▶ **Text**
I recently had a chance to go see and hear Percival Everett “in conversation” at an event here in Charleston, South Carolina where I live. I could have gone, my schedule was free (it’s always free), but I didn’t go, and I’ve been wondering why.
In 2017, writing in my column at the Chicago Tribune I declared Everett the most interesting writer working today, a sentiment I’d held for years before I put it publicly into print. Everett’s public reputation has only grown since thanks to the stunning noir/satire, The Trees, and this year’s retelling of Huck Finn, James. I own several first edition hardcovers of his books, including his first novel Suder, about a slumping Seattle Mariners third baseman who goes on a picaresque adventure with his saxophone during a leave of absence, and Erasure, the source material for last year’s Academy Award winning film, American Fiction.
My copy of Erasure has become genuinely valuable, and the author’s signature would only make it more so, I assume, not that this matters since I don’t foresee a circumstance in which I’d sell the book.
By all rights, I should’ve been eager to go see and hear and the man, maybe have him sign those books and exchange a few words. I thought it would be a good event - Everett is an experienced public presence and obviously very funny - a suspicion confirmed by a friend who attended, but when I searched my desires, I decided that I’d rather sit this one out.

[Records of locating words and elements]
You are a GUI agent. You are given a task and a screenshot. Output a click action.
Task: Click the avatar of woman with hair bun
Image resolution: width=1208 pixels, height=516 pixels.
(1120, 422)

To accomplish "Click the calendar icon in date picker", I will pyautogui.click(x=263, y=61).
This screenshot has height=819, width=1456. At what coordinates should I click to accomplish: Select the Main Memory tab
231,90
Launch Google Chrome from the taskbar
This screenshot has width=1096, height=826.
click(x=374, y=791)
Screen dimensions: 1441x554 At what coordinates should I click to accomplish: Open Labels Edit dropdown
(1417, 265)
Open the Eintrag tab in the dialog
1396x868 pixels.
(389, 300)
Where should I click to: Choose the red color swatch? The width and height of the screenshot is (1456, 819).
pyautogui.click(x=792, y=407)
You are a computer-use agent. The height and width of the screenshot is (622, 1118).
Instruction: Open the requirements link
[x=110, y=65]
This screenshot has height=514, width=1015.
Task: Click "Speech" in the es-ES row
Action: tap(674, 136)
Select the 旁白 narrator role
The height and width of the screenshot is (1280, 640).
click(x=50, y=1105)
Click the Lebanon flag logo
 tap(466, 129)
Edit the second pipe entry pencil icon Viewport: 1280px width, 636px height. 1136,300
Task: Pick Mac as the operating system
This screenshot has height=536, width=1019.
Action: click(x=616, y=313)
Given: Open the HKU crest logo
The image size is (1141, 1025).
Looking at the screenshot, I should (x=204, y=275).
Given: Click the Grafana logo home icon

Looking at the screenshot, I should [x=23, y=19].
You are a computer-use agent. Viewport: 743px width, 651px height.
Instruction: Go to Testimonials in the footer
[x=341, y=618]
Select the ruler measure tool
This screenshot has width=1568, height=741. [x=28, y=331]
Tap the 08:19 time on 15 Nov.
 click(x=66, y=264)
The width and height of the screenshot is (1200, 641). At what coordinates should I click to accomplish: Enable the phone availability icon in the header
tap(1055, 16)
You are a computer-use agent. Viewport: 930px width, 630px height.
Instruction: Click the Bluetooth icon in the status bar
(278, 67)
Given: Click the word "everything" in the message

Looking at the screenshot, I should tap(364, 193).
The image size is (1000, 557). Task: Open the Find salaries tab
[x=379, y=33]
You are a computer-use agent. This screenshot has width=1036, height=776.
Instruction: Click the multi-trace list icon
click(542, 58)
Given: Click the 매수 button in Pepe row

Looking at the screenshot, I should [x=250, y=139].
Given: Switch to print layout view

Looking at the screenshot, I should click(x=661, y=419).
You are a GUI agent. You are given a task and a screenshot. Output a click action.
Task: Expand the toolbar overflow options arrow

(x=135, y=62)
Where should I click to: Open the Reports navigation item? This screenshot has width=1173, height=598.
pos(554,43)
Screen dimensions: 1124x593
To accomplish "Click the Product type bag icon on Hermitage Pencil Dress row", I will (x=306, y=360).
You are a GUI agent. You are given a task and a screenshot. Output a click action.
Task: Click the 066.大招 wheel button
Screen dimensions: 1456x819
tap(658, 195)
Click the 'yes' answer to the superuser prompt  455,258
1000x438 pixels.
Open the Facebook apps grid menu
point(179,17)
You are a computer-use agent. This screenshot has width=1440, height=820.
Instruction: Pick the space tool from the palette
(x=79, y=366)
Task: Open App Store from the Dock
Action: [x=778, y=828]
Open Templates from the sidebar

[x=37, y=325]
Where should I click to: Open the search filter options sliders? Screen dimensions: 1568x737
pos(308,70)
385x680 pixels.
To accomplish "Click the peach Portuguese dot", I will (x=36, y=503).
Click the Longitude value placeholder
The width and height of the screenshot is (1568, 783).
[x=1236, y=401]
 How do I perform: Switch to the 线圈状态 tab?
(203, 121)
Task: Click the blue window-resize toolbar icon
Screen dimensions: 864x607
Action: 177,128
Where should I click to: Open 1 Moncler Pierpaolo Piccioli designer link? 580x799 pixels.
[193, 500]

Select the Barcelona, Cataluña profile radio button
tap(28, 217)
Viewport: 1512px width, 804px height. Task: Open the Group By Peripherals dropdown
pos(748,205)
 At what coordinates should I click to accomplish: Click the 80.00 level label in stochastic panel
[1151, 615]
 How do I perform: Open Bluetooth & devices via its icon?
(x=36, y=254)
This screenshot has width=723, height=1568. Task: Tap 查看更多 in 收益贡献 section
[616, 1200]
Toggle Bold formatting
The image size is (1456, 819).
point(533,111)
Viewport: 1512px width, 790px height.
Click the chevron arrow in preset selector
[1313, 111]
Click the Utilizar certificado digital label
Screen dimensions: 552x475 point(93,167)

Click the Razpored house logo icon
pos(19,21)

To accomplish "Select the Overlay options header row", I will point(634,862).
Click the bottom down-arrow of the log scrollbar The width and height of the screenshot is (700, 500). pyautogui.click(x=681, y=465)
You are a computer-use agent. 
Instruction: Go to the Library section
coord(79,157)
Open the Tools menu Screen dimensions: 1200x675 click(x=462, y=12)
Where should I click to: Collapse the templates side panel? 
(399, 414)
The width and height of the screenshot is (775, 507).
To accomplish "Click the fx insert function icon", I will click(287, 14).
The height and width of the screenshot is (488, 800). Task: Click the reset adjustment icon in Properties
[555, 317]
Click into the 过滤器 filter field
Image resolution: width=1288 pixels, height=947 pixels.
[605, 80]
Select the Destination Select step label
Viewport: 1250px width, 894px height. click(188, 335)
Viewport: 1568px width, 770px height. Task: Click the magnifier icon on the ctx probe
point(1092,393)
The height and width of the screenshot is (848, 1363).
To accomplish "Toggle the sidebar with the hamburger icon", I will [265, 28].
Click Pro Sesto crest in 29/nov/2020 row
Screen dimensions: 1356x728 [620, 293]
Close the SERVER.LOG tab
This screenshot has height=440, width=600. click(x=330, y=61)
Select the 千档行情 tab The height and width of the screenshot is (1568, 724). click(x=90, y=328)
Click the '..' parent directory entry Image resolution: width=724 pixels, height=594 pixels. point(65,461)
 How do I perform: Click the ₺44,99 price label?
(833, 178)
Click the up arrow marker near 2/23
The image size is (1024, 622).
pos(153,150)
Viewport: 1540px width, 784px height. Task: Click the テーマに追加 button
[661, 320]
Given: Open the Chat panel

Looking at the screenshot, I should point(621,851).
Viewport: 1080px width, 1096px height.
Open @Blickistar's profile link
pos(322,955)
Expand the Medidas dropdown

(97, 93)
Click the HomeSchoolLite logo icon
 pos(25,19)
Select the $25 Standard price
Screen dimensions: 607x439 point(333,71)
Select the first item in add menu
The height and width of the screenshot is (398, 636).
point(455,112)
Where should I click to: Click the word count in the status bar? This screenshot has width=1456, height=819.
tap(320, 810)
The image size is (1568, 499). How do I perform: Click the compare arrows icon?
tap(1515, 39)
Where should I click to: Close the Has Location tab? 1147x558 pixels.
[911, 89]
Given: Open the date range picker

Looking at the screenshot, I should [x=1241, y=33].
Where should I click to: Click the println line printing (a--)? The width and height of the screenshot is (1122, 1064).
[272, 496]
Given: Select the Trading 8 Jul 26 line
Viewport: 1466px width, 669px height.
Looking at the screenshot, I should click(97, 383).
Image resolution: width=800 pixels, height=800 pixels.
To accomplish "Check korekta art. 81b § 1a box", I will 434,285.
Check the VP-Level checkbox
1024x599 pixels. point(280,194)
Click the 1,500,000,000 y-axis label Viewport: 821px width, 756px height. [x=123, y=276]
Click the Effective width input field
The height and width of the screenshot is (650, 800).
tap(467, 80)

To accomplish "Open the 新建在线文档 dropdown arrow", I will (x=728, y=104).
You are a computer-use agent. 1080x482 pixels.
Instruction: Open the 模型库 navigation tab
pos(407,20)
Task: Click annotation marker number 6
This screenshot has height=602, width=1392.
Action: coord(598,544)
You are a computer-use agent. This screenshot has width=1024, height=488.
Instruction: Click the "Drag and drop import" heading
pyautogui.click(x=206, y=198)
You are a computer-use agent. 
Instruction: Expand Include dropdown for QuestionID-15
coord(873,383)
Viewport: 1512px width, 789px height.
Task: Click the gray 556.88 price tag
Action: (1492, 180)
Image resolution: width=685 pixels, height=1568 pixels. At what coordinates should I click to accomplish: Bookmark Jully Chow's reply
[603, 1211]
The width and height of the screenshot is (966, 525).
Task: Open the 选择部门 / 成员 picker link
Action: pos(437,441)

▶ **What you will do**
a – Translate this sentence from the essay on Percival Everett into Spanish: "My copy of Erasure has become genuinely valuable, and the author's signature would only make it more so, I assume, not that this matters since I don't foresee a circumstance in which I'd sell the book."
b – Proceed with the essay on Percival Everett, picking up after its final sentence.
The rows are not required for this work.

▶ **Outputs**
a – Mi ejemplar de Erasure se ha vuelto realmente valioso, y la firma del autor solo lo haría aún más valioso, supongo, aunque eso no importa, ya que no preveo ninguna circunstancia en la que vendiera el libro.

b –
It was not the first time I’d actively avoided the chance to interact with a writer whose work I admired. Charleston has a literary festival every year that brings some big-time names to town, and I’ve never gone. I think Lorrie Moore was here last year. (I fawned over I Am Homeless if This Is Not My Home last year.)
Back in 2011 I was part of the Clemson literary festival, reading at a satellite event prior to a headlining appearance by Richard Ford. I was once so taken by Ford’s The Sportswriter in graduate school that I tried to write a novel that was essentially an imitation of it in terms of narrative voice and tone. I was at a post-reading event with a smattering of the writers who participated, including Ford, who was chatting amiably with others, and it would’ve been nothing to go up and introduce myself and express my admiration, but I didn’t do it. I can be a little shy, but that’s not really what’s at work here, at least I don’t think so.
It is hard to overstate how much books mean to me. I’ve written in the past about how books gave me the world as a child, and it’s never really changed as I’ve grown. I love books, but also, here’s what I’m thinking…I’m suspicious of this love of people’s books turning me into a “fan” of the writer themselves.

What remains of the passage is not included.